Your Right to Die Will Become Your Duty to Die

HOPE-Australia-Duty.jpgCouching their agenda in euphemisms such as ‘dignity’ and ‘compassion’, the ‘Right to Die’ movement aggressively pushes both physician-assisted suicide and euthanasia. They maintain the stance that assisted suicide is a fundamental right, while refusing to legalise it is an inhibition of free will. 

The legislation of such alternatives poses grave risks, not only for the most vulnerable groups, but to Australians as a whole.

The American Medical Association even released a statement confirming as much:

[A]llowing physicians to participate in assisted suicide would cause more harm than good.

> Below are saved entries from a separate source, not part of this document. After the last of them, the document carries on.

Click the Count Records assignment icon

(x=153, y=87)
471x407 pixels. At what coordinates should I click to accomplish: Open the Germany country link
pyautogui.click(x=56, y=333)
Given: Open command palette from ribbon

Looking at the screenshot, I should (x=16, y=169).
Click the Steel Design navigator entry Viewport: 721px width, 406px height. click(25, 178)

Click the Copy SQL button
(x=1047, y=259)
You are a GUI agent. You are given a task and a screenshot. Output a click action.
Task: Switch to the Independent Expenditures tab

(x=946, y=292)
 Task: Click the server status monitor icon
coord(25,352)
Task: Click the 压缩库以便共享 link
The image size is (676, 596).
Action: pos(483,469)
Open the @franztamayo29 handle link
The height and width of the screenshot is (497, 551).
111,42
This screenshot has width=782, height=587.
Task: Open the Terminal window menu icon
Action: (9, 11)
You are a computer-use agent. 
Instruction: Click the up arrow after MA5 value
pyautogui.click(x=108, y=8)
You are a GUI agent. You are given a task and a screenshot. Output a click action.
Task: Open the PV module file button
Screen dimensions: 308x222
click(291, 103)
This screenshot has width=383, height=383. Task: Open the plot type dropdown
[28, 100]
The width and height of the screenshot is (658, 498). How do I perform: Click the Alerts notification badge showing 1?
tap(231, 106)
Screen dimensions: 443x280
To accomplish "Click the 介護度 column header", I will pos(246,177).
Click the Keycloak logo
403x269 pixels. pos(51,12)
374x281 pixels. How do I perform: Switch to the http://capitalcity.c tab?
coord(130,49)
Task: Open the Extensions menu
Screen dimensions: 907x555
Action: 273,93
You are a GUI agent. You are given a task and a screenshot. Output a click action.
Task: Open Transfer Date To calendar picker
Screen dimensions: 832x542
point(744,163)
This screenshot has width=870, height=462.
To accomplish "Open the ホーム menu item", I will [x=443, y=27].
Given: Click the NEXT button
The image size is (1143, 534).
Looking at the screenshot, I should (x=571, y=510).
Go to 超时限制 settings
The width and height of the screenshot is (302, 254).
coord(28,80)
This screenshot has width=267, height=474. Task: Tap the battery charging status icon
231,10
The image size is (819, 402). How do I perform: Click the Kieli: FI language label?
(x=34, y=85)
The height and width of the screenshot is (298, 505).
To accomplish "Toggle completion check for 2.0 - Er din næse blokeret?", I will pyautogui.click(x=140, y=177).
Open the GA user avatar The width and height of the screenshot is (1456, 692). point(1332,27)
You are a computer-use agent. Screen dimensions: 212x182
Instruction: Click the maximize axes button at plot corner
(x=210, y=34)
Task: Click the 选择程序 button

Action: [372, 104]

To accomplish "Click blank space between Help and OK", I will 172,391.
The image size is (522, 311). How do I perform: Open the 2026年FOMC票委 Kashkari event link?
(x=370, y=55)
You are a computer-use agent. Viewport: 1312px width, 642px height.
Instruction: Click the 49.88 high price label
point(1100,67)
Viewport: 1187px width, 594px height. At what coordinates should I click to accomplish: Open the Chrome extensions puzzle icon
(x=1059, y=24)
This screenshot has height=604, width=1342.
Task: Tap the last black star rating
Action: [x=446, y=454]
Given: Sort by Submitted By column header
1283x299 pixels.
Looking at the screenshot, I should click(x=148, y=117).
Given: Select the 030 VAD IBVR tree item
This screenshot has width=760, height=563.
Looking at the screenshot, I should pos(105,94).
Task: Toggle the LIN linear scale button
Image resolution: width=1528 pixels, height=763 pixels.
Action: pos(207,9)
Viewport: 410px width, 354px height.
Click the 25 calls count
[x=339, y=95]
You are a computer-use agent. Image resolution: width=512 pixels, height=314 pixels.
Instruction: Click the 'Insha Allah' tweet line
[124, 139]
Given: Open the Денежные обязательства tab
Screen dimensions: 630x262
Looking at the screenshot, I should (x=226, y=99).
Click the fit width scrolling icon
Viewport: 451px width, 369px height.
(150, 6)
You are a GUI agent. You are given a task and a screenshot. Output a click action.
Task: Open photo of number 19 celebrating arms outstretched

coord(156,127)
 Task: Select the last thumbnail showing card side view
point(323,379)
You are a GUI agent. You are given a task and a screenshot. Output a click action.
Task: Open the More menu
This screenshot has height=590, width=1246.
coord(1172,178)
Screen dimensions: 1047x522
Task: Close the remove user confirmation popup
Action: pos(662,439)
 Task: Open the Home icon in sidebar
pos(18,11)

Physician-assisted suicide is fundamentally incompatible with the physician’s role as healer, would be difficult or impossible to control, and would pose serious societal risks.

As one of the biggest medical associations in the world, the AMA reaffirms what many of us already know: assisted suicide is a slippery slope. What would begin as a law to ‘relieve’ the terminally ill will develop into means to dispose of anyone, especially the disabled, the elderly, and the ill.

The Patriot Post agrees:

This is no longer an abstract scenario. A recent report from Canada mentioned that euthanasia could “save” the government $139 million per year. The insurance company of one 34-year-old Californian, a wife and mother of four, denied coverage for chemotherapy but covered suicide pills, which cost $1.20.

That is highly concerning. According to Canadian Federal Law [R.S., 1985, c. C-46, s. 241; R.S., 1985, c. 27 (1st Supp.), s. 7.]

Every one who: (a) counsels a person to commit suicide, or (b) aids or abets a person to commit suicide, whether suicide ensues or not, is guilty of an indictable offence and liable to imprisonment for a term not exceeding fourteen years.

And yet in the scenario above, we see the government itself tacitly pressuring an individual to commit suicide for the sake of maintaining a quota. Alas, alack for the highly acclaimed ‘safeguards’ about which “Right to Die” activists speak so much.

In addition to posing risks to medical ethics, conscience rights of doctors, and endangering the disabled and infirmed, the Right to Die movement conceals socialist government “efficiency” and insurance profits behind words like “dignity” and “compassion.” By trading the values of faith and courage for individualism and avoidance of pain, we have lost, as a culture, a sense of loyalty and self-sacrifice. While the “Right to Die” movement appears to be the choice for the liberated individualist, it only stands as a symptom of godless, socialist secularization that strips meaning from life and dignity from people. Euthanasia and assisted suicide will not cease to be an issue until we address not only our fear of death and lack of purpose, but the larger problem of the atheistic secularization of society. For, only in understanding from whence we have come will we know how to move forward.

Euthanasia and assisted suicide do not benefit anyone. What starts out as a ‘choice to die with dignity’ becomes a ‘coercion to end misery’. The language may sound soft, but the harsh reality is that euthanasia and assisted suicide threaten all groups. If legalised, before you know it, your right to die will become your duty to die.